Logo, logo, porém, Bin Laden não resiste, entra na disputa pelo sobrenatural e começa a contar vantagem:

– Abu al-Hasan al-Masri me disse um ano atrás: “Eu vi num sonho. Nós estávamos jogando futebol contra os americanos. Quando nosso time entrou em campo, nós éramos todos pilotos!”. Ele me disse: “Então eu me perguntei se aquilo era um jogo de futebol ou um jogo de pilotos!”. Abu al-Hasan não sabia de nada sobre a operação até ouvir as notícias no rádio. Ele havia me contado que o jogo foi adiante e que nós derrotamos os americanos. O sonho foi um bom augúrio para nós.

O torneio agora começava para valer. Um homem, atrás da câmera, não se contém e entra na competição: “Abd al-Rahman al-Ghmanri me disse que teve uma visão, antes da operação: um avião se chocava contra um prédio muito alto. Ele não sabia nada sobre a operação”.
Outro terrorista, sentado ao lado de Bin Laden, sente-se desafiado e rebate com um sonho ainda mais revelador:

– Eu estava sentado com o xeque Bin Laden numa sala. Então, fui para outra sala, onde havia um aparelho de TV que estava transmitindo um grande evento. A cena mostrava uma família egípcia sentada na sala de estar. Eles explodiam de felicidade. Sabe quando tem uma partida de futebol e o seu time ganha? Pois é, era aquela mesma expressão de felicidade. Havia legendas na tela onde se lia: “Como vingança pelas crianças de Al-Aqsa, Osama bin Laden executa uma operação contra a América”. Então [no sonho] eu fui ao encontro do xeque Bin Laden, que estava numa sala com cinqüenta ou sessenta pessoas. Eu tentava dizer a ele o que eu tinha visto, mas ele me fazia um gesto com suas mãos, como quem diz: “Eu sei, eu sei”.
Al-Aqsa é a mesquita que fica em Jerusalém, a terceira mais venerada do Islã, e, ao mencioná-la, o terrorista quis se referir às crianças mortas na Intifada. Bin Laden, com um leve sorriso de orgulho, dá apoio ao seu amigo e fornece uma explicação sobre o sonho: “Muhammad Atta, de família egípcia, foi o responsável pelo grupo”.

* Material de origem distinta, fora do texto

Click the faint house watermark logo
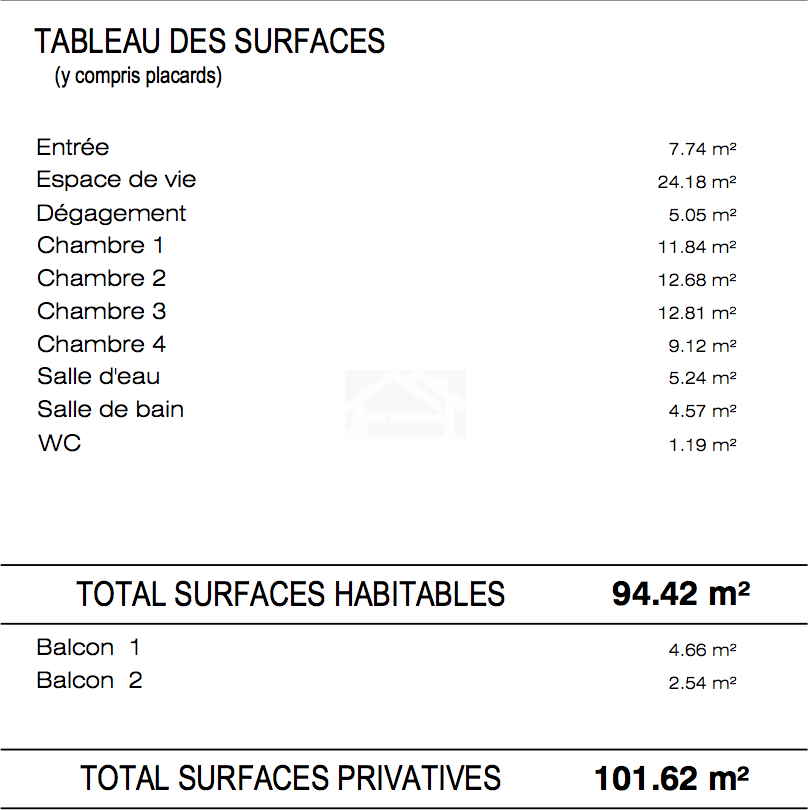This screenshot has width=812, height=810. point(405,404)
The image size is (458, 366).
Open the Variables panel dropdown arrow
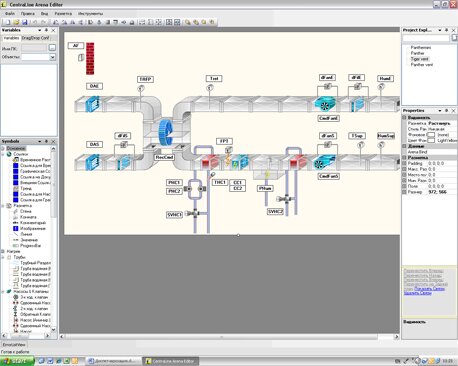(39, 30)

O xeque que estava sendo visitado, diante de tantos relatos, deixa a timidez de lado e tenta ganhar o campeonato:

– Um avião batendo num prédio foi uma visão que muitas pessoas tiveram. Um homem muito religioso deixou tudo [na Arábia Saudita] e veio para cá. Antes, ele me disse: “Eu tive uma visão. Eu estava num avião enorme, comprido e largo. Estava carregando o avião nos meus ombros e eu andei da estrada ao deserto por meio quilômetro. Estava arrastando o avião”. Eu ouvi aquilo e rezei para que Deus o ajudasse. Outra pessoa me contou no ano passado o que tinha visto, mas eu não a entendi. Ela me falou: “Eu vi pessoas que partiam para o jihad e elas se davam conta de que estavam em Nova York, em Washington e Nova York”. Eu perguntei: “O que é isso?”. Ela me disse que o avião se chocava contra um prédio. Isso foi no ano passado! Eu não liguei muito para isso. Mas, quando os eventos aconteceram, ela veio para mim e disse: “Você viu? Isso é estranho!”. Eu tenho outro homem, meu Deus, ele me contou, e jurou por Deus que sua mulher tinha visto o incidente uma semana antes. Ela viu o avião batendo contra um prédio. Isso é inacreditável, meu Deus!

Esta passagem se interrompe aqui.